Cutting your vegetables into planes
Cutting vegetables into matchstick-like pieces, or julienned, is easy and this skill is handy to have in your cooking repertoire.
The idea is to plane your vegetable into the length of ‘sticks’ that are needed. In this demo I have planed a squash into 1-inch pieces, 1/4 inch thick, stacked them on top of each other and then started chopping them into matchsticks. This technique works well with English cucumber, carrots, potatoes and other firm vegetables. Be sure to use the control grip with your knife as shown below. This ensures more control over your chopping.

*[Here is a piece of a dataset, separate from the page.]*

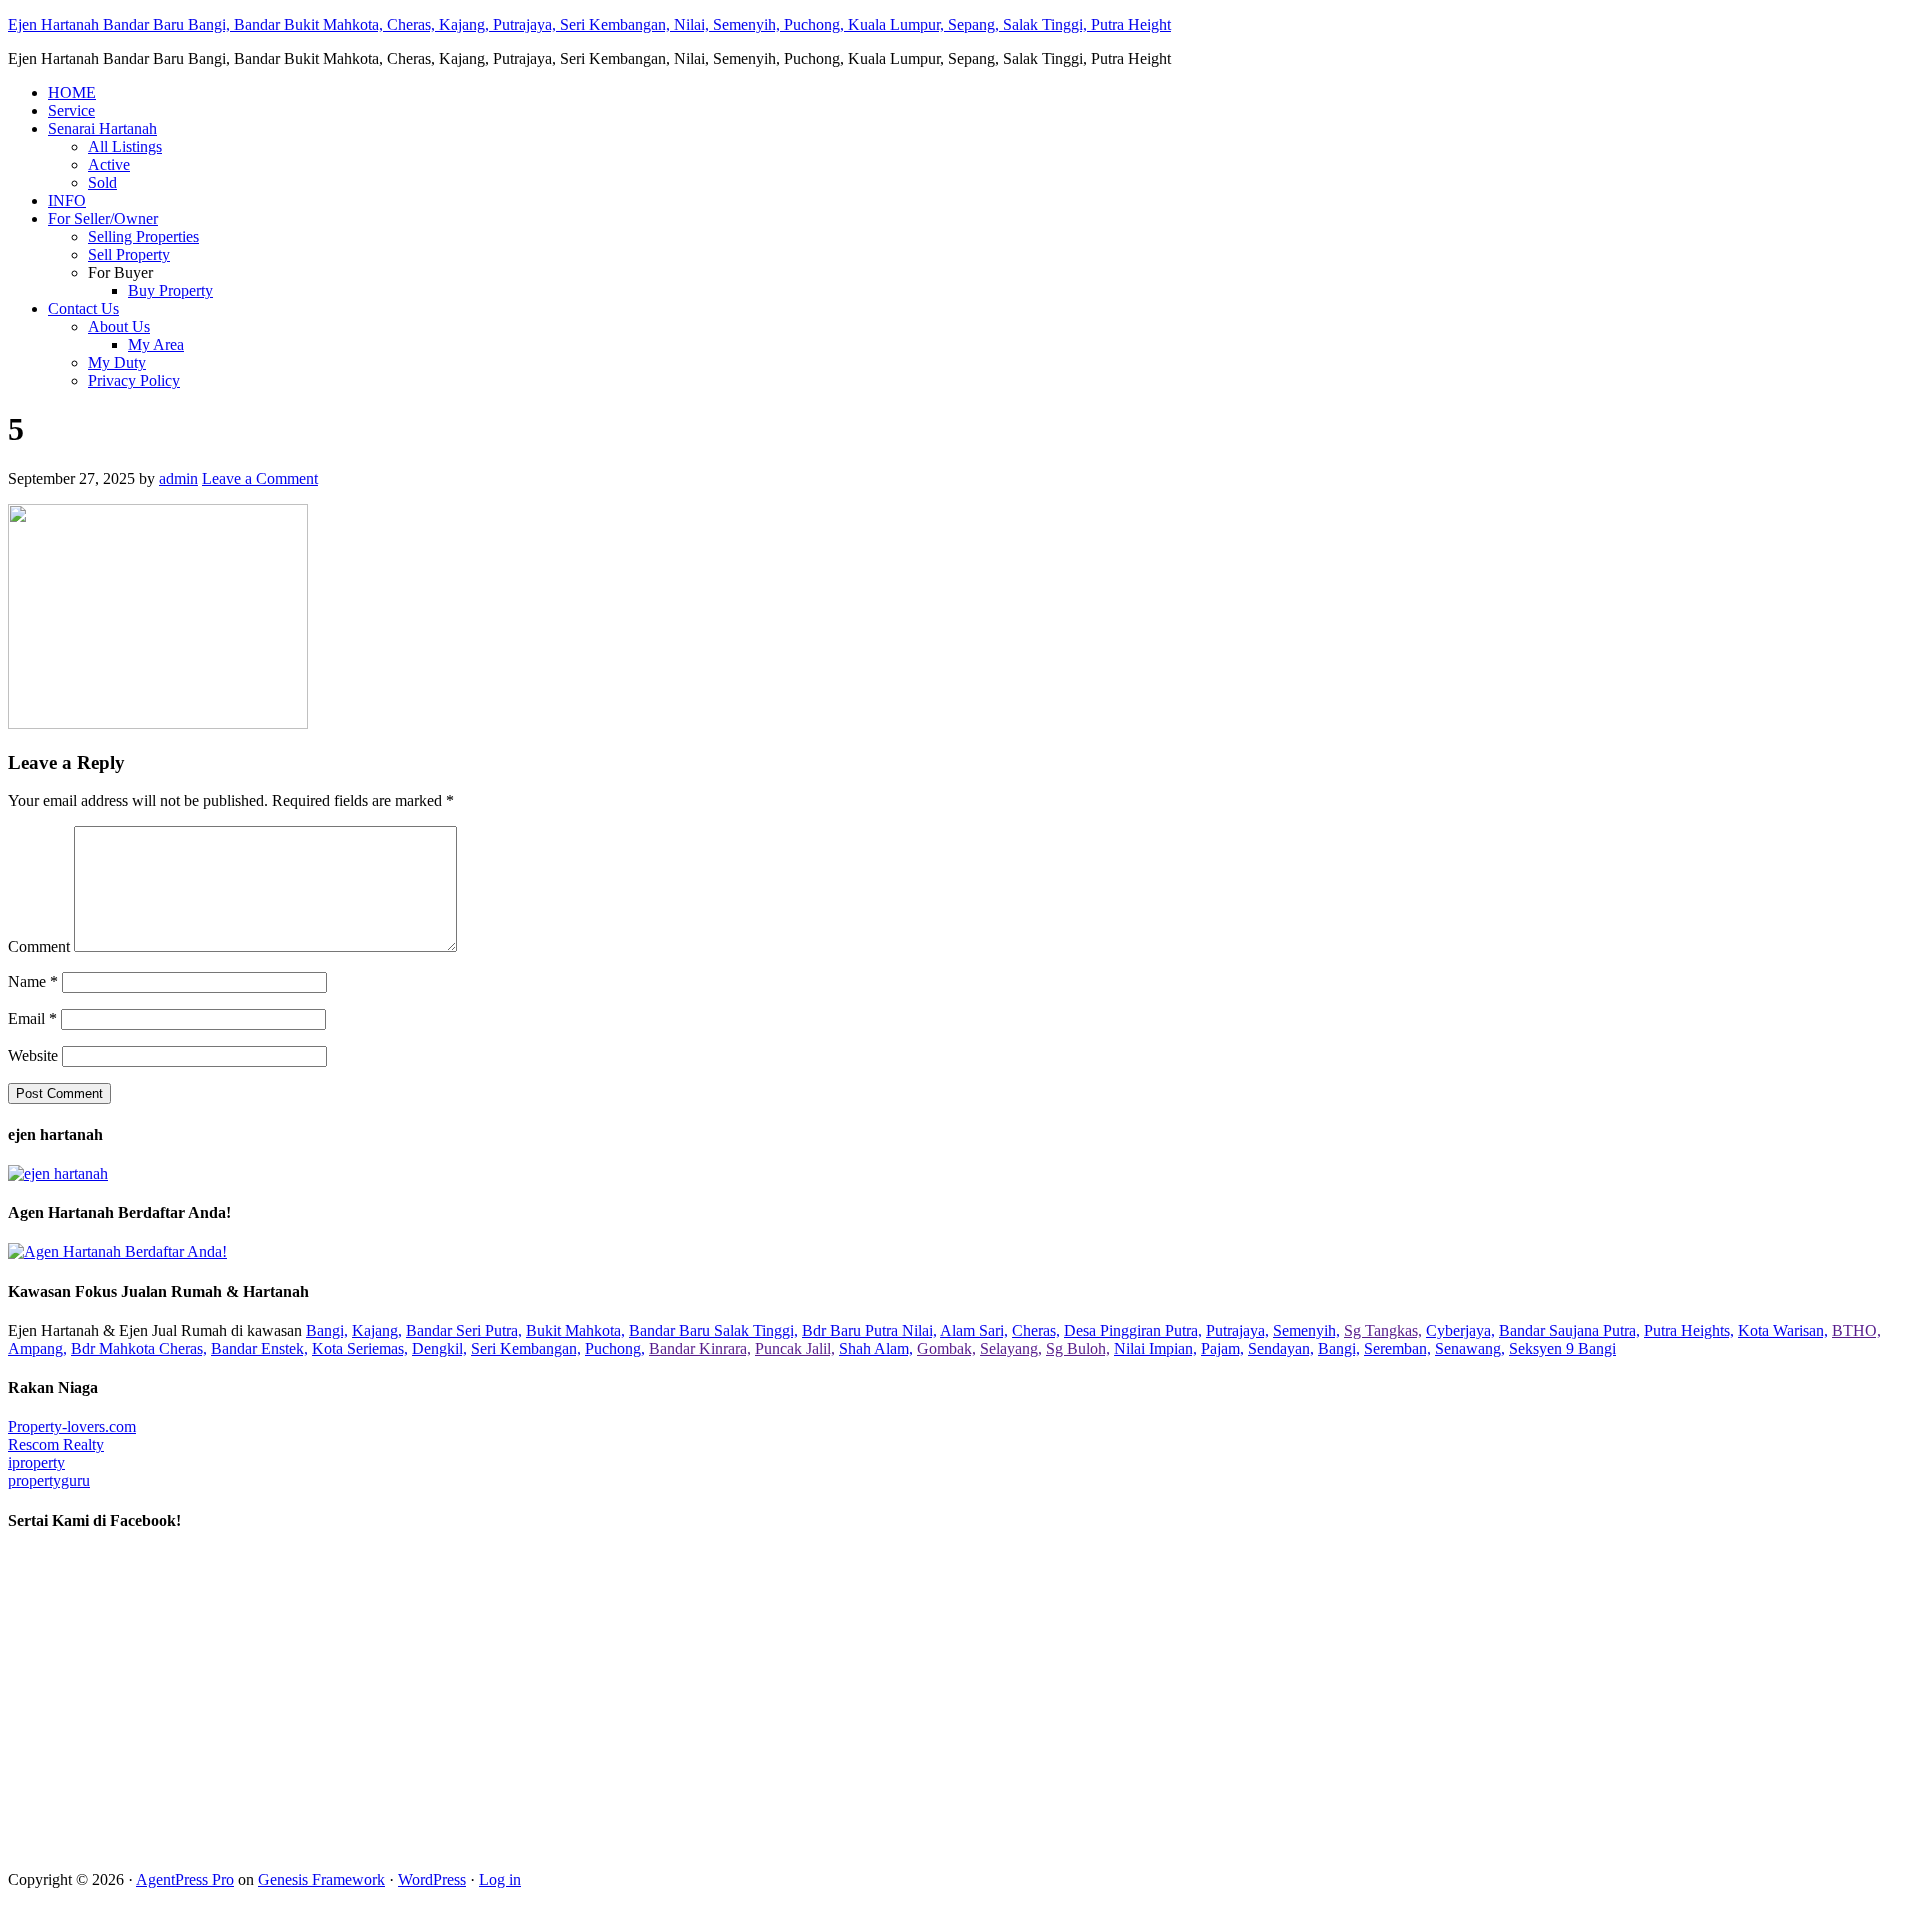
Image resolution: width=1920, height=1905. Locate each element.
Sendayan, (1281, 1348)
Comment (39, 946)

This excerpt from a Wikipedia article on julienning illustrates the first known use of the term ‘julienne’ in print:
“The first known use of the term in print is in François Massialot’s Le Cuisinier Royal et Bourgeois (1722 edition). The origin of the term is uncertain, but may derive from the proper name Jules or Julien. A potage julienne is composed of carrots, beets, leeks, celery, lettuce, sorrel, and chervil cut in strips a half-ligne in thickness and about eight or ten lignes in length. The onions are cut in half and sliced thinly to give curved sections, the lettuce and sorrel minced, in what a modern recipe would term en chiffonade. The root vegetables are briefly sauteed, then all are simmered in stock and the julienne is ladled out over a slice of bread.”